═══ Exercise input

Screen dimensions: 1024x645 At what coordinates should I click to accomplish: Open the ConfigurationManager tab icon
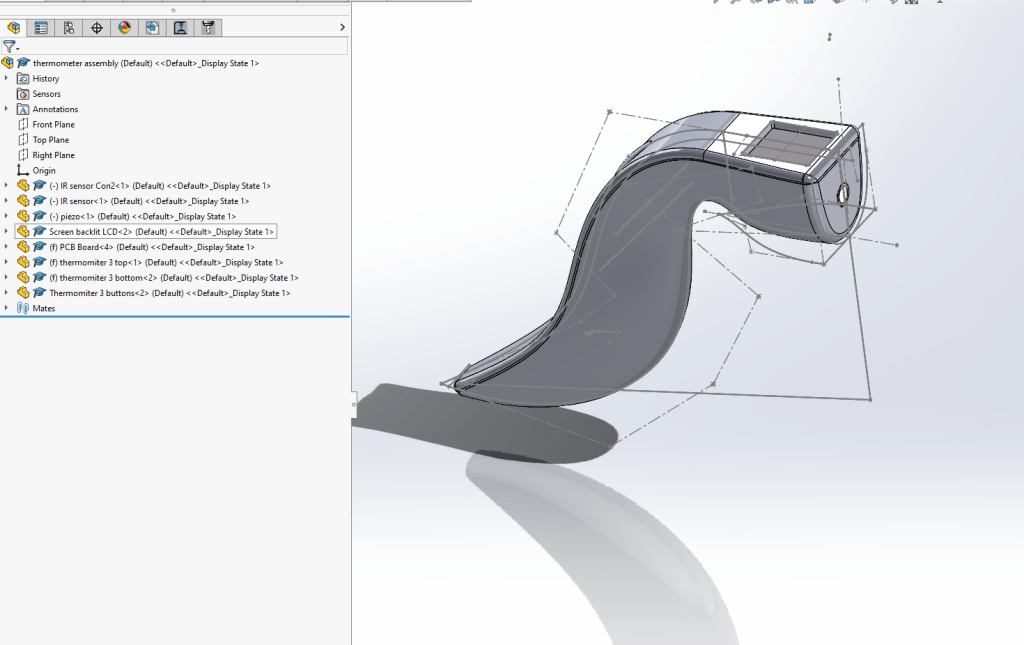68,28
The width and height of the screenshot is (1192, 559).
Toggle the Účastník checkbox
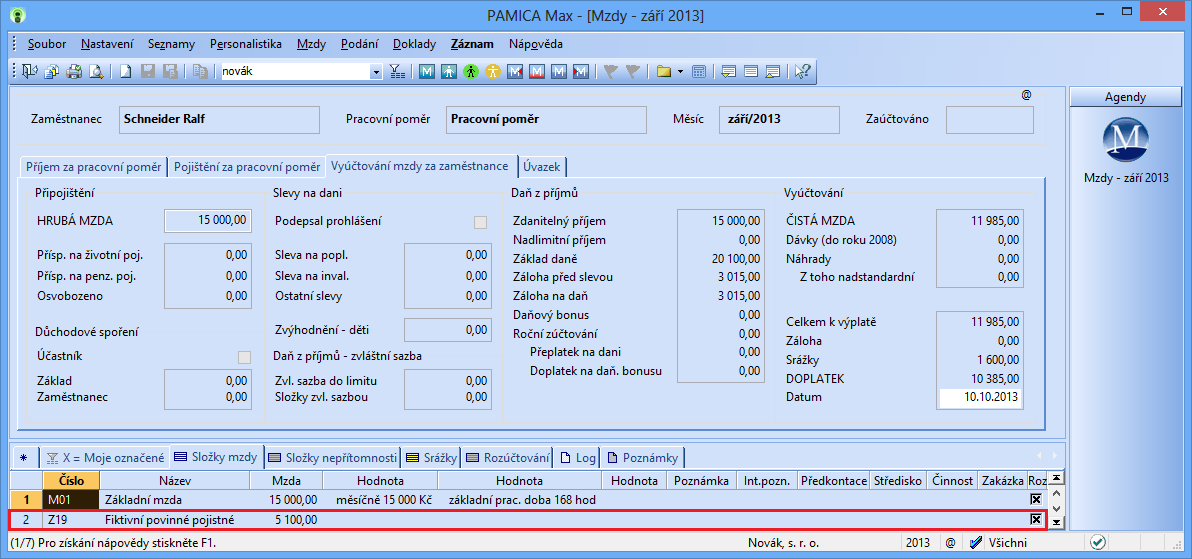pyautogui.click(x=244, y=357)
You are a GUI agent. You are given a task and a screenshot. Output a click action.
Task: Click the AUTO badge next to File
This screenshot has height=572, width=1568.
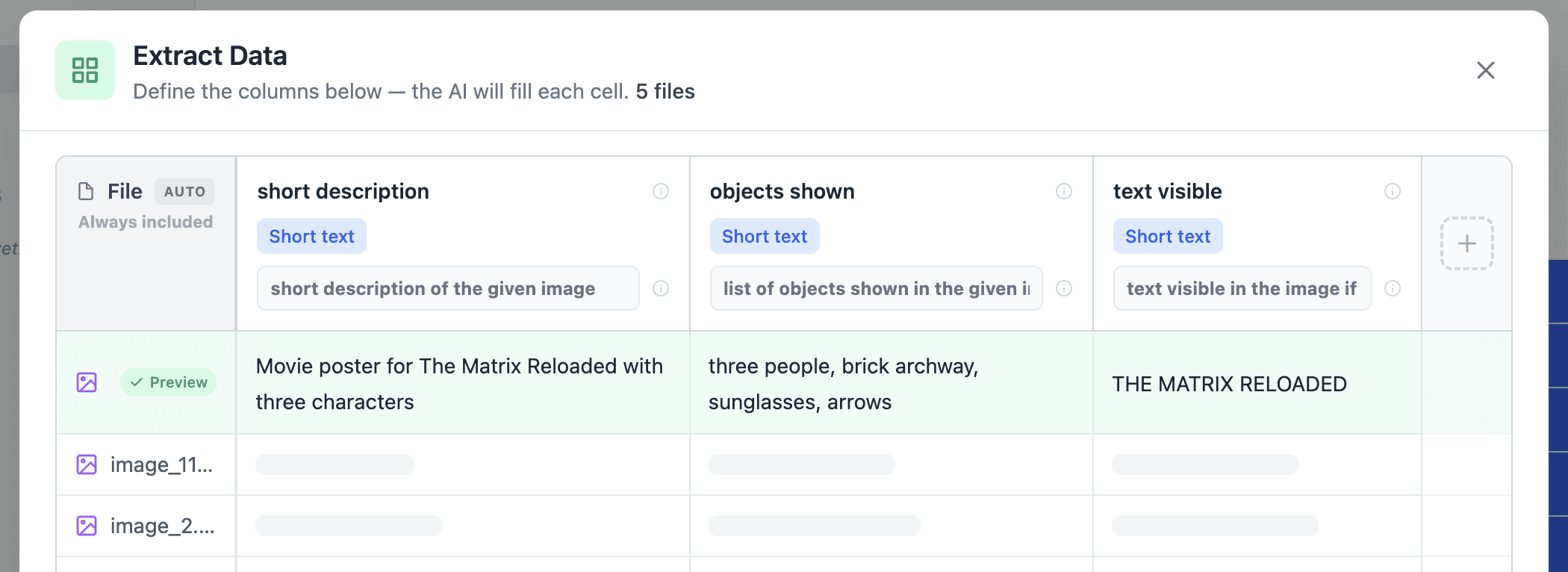pos(184,192)
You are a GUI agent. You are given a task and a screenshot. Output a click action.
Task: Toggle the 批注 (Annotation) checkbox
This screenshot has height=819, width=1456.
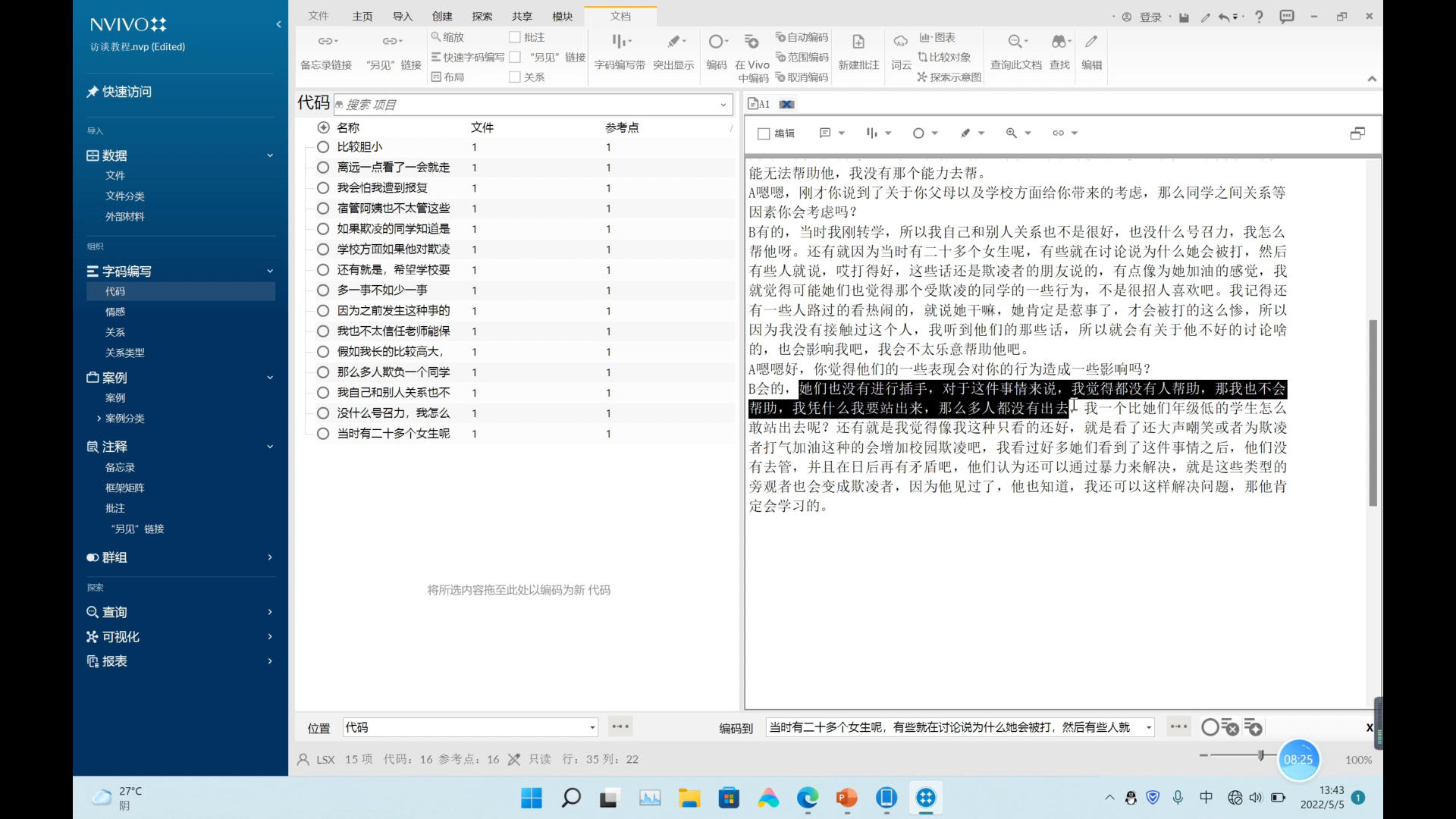point(515,37)
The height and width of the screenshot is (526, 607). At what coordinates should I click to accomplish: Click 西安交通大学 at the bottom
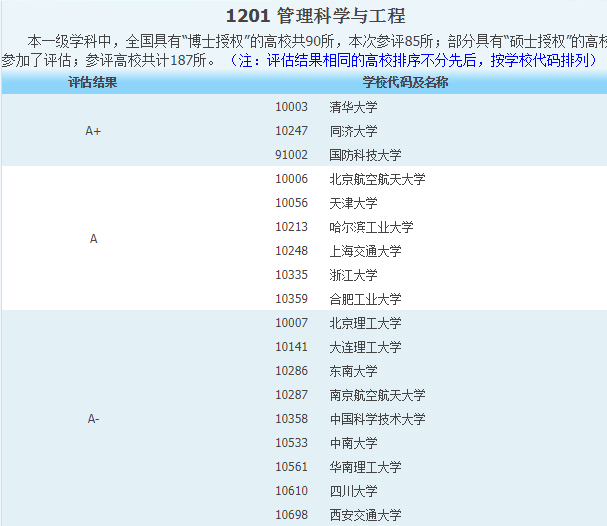(365, 515)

══════

▶ **What to work on**: Your answer should be the lines above from the one that contains "The height and" through the last, set down exactly, with the pictures removed.

▶ **Answer section**:
The height and width of the screenshot is (526, 607). At what coordinates should I click to accomplish: Click 西安交通大学 at the bottom
(365, 515)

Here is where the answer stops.